# [EXERCISE BRIEF]
Take the entries below and retype them word for word, excluding the images.

# [MATERIAL PROVIDED]
══════════════════════════════

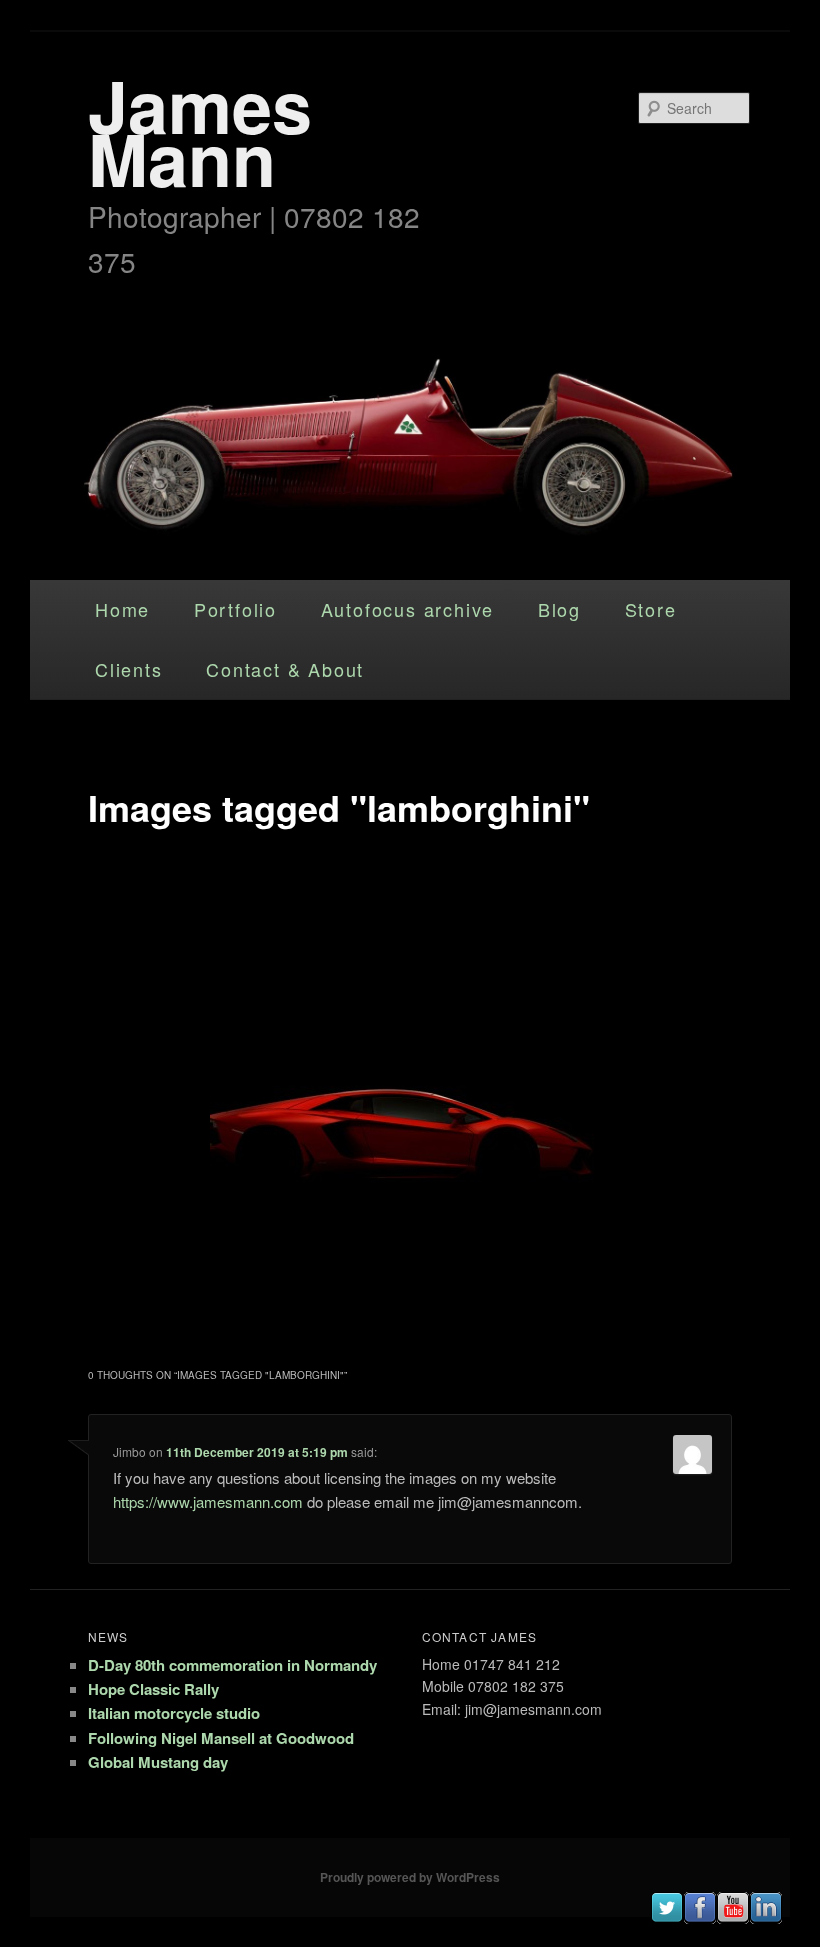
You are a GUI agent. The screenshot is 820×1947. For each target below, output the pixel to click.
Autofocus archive (408, 609)
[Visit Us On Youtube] (732, 1917)
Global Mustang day (158, 1762)
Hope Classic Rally (153, 1689)
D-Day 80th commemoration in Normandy (232, 1665)
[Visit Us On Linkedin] (765, 1917)
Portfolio (235, 609)
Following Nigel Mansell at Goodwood (221, 1738)
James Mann (200, 131)
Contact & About (285, 669)
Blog (559, 609)
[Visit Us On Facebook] (699, 1917)
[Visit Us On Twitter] (666, 1917)
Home (122, 609)
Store (651, 609)
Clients (129, 669)
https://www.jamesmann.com (208, 1501)
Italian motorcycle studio (174, 1713)
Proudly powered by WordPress (410, 1877)
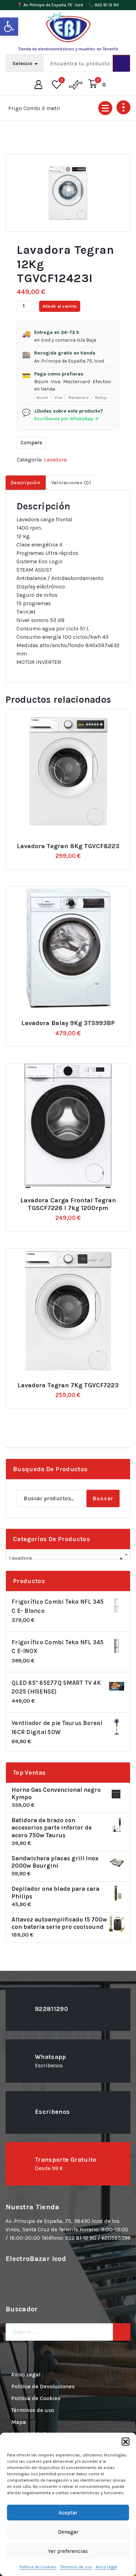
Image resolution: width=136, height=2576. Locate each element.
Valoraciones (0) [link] (71, 483)
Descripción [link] (25, 483)
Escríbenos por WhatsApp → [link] (66, 419)
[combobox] (68, 1555)
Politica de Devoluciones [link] (43, 2386)
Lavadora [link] (55, 459)
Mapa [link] (18, 2422)
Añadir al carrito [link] (71, 843)
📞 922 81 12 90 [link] (103, 4)
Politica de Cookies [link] (35, 2398)
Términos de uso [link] (76, 2566)
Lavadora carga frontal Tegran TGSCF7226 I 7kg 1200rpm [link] (68, 1204)
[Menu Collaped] (105, 108)
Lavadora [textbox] (66, 1558)
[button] (125, 2441)
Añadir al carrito (60, 306)
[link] (9, 26)
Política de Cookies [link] (38, 2566)
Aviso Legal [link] (106, 2566)
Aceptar (68, 2513)
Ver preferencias (68, 2551)
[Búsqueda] (121, 2332)
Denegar (68, 2532)
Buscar (102, 1498)
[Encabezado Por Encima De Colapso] (123, 107)
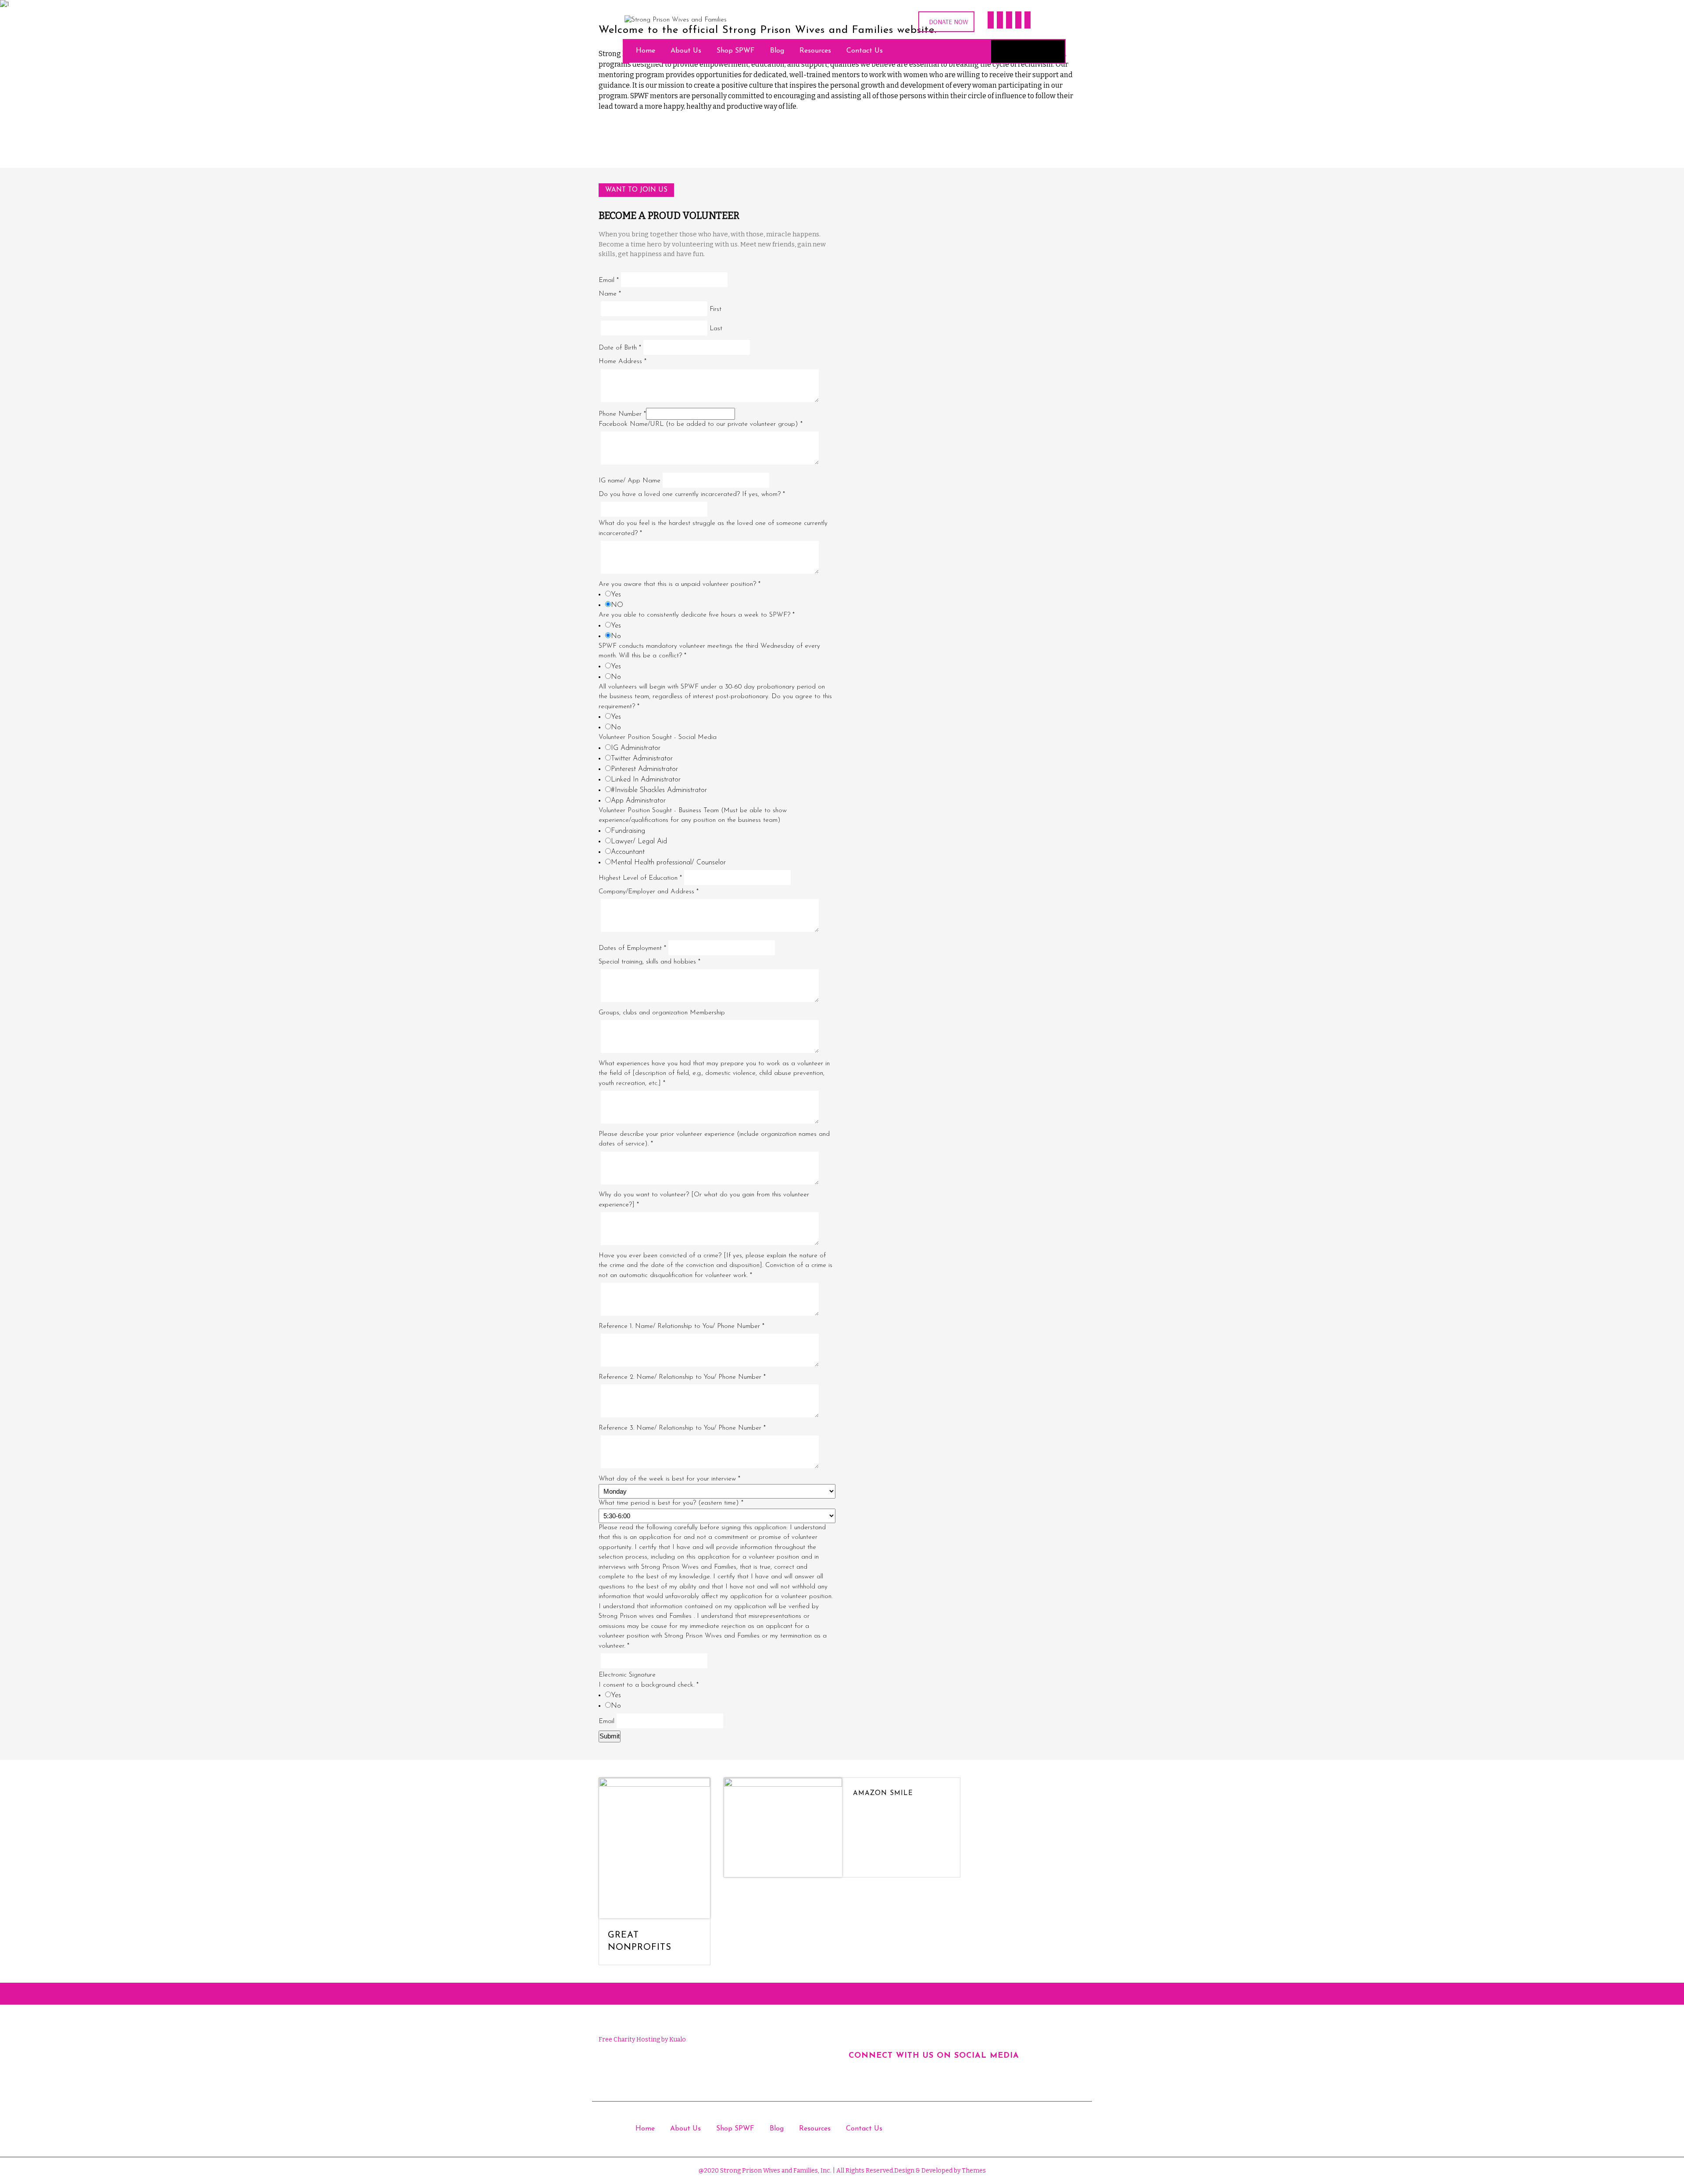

══════════════════════════════

# [TASK OUTPUT]
You are a GUI agent. The screenshot is 820×1947. For each target below, output the pixel to click.
Autofocus archive (408, 609)
[Visit Us On Youtube] (732, 1917)
Global Mustang day (158, 1762)
Hope Classic Rally (153, 1689)
D-Day 80th commemoration in Normandy (232, 1665)
[Visit Us On Linkedin] (765, 1917)
Portfolio (235, 609)
Following Nigel Mansell at Goodwood (221, 1738)
James Mann (200, 131)
Contact & About (285, 669)
Blog (559, 609)
[Visit Us On Facebook] (699, 1917)
[Visit Us On Twitter] (666, 1917)
Home (122, 609)
Store (651, 609)
Clients (129, 669)
https://www.jamesmann.com (208, 1501)
Italian motorcycle studio (174, 1713)
Proudly powered by WordPress (410, 1877)
Image resolution: width=136, height=2576. Locate each element.
Valoraciones (0) [link] (71, 483)
Descripción [link] (25, 483)
Escríbenos por WhatsApp → [link] (66, 419)
[combobox] (68, 1555)
Politica de Devoluciones [link] (43, 2386)
Lavadora [link] (55, 459)
Mapa [link] (18, 2422)
Añadir al carrito [link] (71, 843)
📞 922 81 12 90 [link] (103, 4)
Politica de Cookies [link] (35, 2398)
Términos de uso [link] (76, 2566)
Lavadora carga frontal Tegran TGSCF7226 I 7kg 1200rpm [link] (68, 1204)
[Menu Collaped] (105, 108)
Lavadora [textbox] (66, 1558)
[button] (125, 2441)
Añadir al carrito (60, 306)
[link] (9, 26)
Política de Cookies [link] (38, 2566)
Aviso Legal [link] (106, 2566)
Aceptar (68, 2513)
Ver preferencias (68, 2551)
[Búsqueda] (121, 2332)
Denegar (68, 2532)
Buscar (102, 1498)
[Encabezado Por Encima De Colapso] (123, 107)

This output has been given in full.